Request:
Collect every line of the material that contains the word "Where", with uppercase and lowercase letters treated as different.

Data records:
────────────────────────────────────────
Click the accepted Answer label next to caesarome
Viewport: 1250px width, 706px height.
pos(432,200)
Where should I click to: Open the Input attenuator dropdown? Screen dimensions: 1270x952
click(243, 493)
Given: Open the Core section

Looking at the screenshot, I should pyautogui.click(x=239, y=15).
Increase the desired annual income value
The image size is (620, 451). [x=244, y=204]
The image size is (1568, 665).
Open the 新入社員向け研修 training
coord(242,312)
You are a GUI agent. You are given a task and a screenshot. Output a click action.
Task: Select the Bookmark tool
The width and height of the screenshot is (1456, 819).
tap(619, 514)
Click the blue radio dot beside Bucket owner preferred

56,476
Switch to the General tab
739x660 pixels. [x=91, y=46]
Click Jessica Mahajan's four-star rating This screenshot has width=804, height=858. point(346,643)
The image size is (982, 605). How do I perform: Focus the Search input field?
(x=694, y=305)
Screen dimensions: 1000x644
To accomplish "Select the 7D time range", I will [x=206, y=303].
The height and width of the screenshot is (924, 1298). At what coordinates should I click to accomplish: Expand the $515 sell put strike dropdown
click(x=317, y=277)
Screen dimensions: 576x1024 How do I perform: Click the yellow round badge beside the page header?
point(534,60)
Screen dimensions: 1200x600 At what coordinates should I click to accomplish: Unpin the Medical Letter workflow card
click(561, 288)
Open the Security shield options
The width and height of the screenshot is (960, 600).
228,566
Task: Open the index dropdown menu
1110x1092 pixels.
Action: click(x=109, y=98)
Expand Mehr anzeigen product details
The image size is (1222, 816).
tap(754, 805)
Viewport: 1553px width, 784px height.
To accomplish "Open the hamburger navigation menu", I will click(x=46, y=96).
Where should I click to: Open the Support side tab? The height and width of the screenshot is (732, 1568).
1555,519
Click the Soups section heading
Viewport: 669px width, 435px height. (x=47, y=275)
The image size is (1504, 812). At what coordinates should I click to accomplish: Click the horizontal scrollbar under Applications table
────────────────────────────────────────
Response to this task:
Where should I click to: Open the Input attenuator dropdown? Screen dimensions: 1270x952
Where should I click to: Open the Support side tab? The height and width of the screenshot is (732, 1568).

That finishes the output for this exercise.